The problem ▸ Repeat the records word for word, from the line containing "Given: Select the eax register row" through the line containing "Looking at the screenshot, I should click(x=465, y=588).". Reproduce only that stretch.

Extracted entries ▸
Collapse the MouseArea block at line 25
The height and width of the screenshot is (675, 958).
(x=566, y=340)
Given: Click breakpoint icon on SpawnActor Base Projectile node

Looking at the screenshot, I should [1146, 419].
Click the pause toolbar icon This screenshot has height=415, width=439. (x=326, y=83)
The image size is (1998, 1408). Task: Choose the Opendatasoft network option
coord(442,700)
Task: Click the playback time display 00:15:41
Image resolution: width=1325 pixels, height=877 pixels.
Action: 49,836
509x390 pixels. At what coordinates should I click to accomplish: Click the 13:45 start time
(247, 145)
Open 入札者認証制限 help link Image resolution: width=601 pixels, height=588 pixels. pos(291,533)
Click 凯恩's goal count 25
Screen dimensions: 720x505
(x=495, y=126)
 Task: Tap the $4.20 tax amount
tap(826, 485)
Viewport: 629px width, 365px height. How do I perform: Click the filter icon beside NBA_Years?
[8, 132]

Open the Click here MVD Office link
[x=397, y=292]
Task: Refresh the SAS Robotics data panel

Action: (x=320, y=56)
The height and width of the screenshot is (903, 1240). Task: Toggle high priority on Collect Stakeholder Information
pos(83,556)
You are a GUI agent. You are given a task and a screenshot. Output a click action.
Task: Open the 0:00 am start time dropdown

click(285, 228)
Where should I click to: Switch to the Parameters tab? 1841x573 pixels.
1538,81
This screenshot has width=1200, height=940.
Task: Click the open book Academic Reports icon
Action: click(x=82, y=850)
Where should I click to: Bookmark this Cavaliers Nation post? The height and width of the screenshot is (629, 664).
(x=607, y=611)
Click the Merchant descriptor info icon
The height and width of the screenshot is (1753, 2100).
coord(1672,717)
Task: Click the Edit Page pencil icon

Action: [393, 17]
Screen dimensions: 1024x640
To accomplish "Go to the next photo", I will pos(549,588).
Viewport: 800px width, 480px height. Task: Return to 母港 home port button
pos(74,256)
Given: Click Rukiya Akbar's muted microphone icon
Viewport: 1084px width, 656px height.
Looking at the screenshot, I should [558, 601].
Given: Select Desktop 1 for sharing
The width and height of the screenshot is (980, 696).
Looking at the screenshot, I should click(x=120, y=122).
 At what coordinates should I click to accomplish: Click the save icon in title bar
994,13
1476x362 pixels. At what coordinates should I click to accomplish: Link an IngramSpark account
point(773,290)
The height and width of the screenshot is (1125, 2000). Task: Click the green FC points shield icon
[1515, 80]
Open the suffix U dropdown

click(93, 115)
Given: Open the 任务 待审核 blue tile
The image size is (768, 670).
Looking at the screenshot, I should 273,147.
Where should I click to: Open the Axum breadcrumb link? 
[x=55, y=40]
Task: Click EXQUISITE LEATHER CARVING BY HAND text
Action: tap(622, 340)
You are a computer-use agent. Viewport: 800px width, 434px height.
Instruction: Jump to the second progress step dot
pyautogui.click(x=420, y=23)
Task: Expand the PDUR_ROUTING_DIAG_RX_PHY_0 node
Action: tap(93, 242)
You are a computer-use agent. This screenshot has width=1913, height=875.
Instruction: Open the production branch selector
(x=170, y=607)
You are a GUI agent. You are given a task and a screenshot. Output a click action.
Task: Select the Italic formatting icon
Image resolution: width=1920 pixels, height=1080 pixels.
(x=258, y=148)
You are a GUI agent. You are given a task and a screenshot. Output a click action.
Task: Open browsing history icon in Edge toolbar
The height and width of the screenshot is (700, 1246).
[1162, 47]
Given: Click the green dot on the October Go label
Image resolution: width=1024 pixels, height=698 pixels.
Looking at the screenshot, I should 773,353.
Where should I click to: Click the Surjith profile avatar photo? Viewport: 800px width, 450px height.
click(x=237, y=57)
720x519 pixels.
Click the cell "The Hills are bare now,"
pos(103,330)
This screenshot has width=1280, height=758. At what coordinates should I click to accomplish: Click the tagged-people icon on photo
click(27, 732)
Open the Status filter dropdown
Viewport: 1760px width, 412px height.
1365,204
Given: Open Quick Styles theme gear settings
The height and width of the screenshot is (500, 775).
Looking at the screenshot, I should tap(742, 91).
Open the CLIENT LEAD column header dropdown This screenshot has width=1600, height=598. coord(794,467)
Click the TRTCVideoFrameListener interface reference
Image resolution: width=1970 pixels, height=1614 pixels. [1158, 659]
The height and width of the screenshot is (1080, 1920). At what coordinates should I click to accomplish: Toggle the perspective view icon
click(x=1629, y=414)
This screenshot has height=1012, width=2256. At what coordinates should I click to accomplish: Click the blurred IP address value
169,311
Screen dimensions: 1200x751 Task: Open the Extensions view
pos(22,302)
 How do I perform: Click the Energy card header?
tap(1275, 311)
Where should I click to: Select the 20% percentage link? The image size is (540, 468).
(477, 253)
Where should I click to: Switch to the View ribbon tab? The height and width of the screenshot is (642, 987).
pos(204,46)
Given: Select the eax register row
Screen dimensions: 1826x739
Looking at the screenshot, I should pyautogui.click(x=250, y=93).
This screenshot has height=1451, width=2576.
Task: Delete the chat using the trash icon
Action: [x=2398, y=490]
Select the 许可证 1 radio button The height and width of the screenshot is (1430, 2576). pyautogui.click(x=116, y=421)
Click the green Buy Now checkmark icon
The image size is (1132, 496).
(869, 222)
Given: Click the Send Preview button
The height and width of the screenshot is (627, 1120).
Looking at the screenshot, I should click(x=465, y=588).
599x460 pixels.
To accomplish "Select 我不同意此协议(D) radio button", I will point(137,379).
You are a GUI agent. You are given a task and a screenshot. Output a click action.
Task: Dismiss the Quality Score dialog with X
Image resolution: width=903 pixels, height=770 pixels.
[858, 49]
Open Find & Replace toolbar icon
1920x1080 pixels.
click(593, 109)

Exercise response ▸
Given: Select the eax register row
Screen dimensions: 1826x739
Looking at the screenshot, I should pyautogui.click(x=250, y=93).
This screenshot has height=1451, width=2576.
Task: Delete the chat using the trash icon
Action: [x=2398, y=490]
Select the 许可证 1 radio button The height and width of the screenshot is (1430, 2576). pyautogui.click(x=116, y=421)
Click the green Buy Now checkmark icon
The image size is (1132, 496).
(869, 222)
Given: Click the Send Preview button
The height and width of the screenshot is (627, 1120).
Looking at the screenshot, I should click(x=465, y=588).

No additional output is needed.